If other organisations can manage getting volunteers in and doing things quickly it why can’t we? Hence the comment about it just feeding work into an administrative infrastructure for no other reason than that.

As for basic knowledge we used to have a book, ACP42, which was for preparing cadets doing Staff P2 (I’ve probably got one at the squadron) which had all about the ATC and and how it was organised, roles of staff and instructional technique. There was also a questionnaire to help prep for the Staff P2 My cadet CO gave it to new staff to read and it explained everything. This should be revived and revised and given to all new staff and cadets moving beyond 18, it could probably do away with some of the new staff course people do.

Consider someone starting at work. Our new starts get a site induction on day one which includes getting the necessary access to business systems. Then it’s on the job training. With the ATC I don’t think it helps that some courses are over two days and or several weekends with no flexibility attitude of do it or else.

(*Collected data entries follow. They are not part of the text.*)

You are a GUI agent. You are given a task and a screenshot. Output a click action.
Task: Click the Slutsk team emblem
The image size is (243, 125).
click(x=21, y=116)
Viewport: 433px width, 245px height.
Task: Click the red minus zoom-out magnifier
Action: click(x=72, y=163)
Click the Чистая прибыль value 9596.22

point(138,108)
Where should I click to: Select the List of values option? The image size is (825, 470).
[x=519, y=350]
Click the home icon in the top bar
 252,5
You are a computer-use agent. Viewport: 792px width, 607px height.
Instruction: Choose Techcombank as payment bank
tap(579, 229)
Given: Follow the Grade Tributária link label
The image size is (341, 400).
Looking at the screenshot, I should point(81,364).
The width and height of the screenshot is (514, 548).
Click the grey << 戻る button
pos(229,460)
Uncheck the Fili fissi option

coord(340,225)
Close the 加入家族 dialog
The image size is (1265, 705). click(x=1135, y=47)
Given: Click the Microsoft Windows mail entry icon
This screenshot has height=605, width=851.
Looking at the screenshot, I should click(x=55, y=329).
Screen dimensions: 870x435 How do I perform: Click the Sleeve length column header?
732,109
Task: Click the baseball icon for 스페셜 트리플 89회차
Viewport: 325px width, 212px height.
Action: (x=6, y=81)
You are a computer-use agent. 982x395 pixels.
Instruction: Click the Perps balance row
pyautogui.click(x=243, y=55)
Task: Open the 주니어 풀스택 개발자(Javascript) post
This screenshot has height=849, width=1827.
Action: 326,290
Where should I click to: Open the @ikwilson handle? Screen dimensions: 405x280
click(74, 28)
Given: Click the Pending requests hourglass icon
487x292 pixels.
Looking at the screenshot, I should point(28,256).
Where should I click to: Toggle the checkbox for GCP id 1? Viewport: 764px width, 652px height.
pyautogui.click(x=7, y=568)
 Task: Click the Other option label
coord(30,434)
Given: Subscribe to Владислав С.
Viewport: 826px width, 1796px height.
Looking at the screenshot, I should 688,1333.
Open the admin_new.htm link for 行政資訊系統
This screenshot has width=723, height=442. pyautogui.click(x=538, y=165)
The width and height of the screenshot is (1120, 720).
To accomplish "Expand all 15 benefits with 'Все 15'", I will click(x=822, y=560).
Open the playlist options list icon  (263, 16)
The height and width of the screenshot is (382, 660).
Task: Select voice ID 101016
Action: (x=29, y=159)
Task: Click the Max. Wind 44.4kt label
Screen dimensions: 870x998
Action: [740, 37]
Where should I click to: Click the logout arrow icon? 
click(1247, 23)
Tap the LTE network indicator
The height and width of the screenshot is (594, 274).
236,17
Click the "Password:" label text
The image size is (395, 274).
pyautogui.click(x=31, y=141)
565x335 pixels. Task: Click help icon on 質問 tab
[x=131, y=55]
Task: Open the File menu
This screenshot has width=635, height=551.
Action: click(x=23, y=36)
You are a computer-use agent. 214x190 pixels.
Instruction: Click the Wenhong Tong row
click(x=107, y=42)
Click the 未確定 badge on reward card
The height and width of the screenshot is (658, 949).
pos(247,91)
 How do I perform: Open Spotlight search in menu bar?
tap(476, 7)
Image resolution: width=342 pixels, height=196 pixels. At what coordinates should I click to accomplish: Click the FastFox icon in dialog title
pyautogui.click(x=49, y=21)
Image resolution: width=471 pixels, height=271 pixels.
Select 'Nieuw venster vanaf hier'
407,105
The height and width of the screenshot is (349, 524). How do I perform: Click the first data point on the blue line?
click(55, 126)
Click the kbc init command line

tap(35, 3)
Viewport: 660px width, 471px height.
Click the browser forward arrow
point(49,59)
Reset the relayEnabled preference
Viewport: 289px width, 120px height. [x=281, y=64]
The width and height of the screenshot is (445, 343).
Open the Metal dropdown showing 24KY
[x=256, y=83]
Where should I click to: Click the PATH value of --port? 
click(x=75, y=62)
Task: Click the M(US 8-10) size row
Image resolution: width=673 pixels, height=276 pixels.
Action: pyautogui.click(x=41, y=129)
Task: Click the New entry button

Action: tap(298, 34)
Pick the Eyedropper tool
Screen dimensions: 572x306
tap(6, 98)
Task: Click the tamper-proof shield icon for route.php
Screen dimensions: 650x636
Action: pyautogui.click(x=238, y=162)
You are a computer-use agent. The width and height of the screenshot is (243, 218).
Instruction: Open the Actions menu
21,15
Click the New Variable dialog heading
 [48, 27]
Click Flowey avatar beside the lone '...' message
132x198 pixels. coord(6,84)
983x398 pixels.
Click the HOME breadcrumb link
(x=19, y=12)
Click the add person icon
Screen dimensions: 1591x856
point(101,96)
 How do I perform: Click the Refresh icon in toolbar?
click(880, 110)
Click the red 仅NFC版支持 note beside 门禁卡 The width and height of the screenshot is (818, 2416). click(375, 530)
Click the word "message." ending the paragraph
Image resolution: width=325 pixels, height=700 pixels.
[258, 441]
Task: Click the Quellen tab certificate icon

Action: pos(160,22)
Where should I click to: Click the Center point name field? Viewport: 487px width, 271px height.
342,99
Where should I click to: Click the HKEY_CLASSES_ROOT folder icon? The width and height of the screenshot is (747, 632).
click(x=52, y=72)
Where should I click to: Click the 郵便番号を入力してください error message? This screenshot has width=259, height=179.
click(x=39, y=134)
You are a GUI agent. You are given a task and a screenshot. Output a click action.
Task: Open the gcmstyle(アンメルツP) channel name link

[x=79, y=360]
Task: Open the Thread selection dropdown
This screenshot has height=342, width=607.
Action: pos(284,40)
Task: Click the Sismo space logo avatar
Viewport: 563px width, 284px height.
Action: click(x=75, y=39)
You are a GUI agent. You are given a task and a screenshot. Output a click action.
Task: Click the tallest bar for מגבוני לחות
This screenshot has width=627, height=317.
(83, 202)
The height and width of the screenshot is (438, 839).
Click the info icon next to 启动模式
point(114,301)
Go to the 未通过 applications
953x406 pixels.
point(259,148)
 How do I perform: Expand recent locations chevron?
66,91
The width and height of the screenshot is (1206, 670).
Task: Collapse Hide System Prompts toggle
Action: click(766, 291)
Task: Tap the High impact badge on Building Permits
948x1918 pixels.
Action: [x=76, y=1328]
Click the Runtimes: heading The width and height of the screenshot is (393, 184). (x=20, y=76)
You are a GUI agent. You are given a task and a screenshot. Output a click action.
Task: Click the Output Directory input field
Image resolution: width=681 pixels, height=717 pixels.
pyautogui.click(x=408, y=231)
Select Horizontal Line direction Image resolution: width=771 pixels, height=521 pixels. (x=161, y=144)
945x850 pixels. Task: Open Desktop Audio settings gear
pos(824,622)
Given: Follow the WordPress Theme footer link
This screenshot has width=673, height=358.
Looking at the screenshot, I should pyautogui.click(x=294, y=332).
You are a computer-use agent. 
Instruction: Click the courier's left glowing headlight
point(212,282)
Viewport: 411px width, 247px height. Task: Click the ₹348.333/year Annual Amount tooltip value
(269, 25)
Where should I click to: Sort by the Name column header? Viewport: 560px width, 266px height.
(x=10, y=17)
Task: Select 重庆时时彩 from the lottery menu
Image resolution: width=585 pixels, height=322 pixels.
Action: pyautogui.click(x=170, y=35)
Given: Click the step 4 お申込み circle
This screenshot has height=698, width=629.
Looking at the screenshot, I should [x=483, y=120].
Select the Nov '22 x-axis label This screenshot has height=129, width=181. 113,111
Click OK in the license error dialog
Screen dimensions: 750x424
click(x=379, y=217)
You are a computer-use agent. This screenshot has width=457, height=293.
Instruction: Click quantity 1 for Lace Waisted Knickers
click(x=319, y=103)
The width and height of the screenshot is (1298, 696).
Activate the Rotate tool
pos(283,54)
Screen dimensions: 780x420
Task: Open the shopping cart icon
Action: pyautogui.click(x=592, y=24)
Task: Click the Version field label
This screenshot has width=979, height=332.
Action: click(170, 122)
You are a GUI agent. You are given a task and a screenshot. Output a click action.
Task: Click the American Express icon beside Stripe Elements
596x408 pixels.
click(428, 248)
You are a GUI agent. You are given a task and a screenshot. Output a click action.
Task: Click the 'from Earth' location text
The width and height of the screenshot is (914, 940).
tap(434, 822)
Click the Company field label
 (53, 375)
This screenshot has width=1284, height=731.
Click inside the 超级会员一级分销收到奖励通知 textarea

What needs to be answered is what is so special about the ATC that we need to have so many courses and “know” so much. Why do we need to know the ins and outs of the RAF? Who or what does it benefit? I’d been at work for a year if not longer before I knew who some of the people were, but it didn’t stop me doing my job, even now there are new people/changes and it doesn’t make one iota of difference. Apart from Staff P2, WO and Commission interviews I’ve never been asked who is so and so or where is and as it stands I would struggle if I was asked, but then I wouldn’t be overly bothered. I did Staff P2 interviews but had the answers. If knowing this meant I got paid more, I’d make sure I knew it.


If an ex RAF WO comes into the ATC as an ATC WO, why does an Air Commodore (for example) have to be, at best, a Flt Lt unpaid?

(I know the answers, but still.)


Because (currently, and that’s another subject), WO is not linked to a billet whereas all officer ranks above Fg Off are.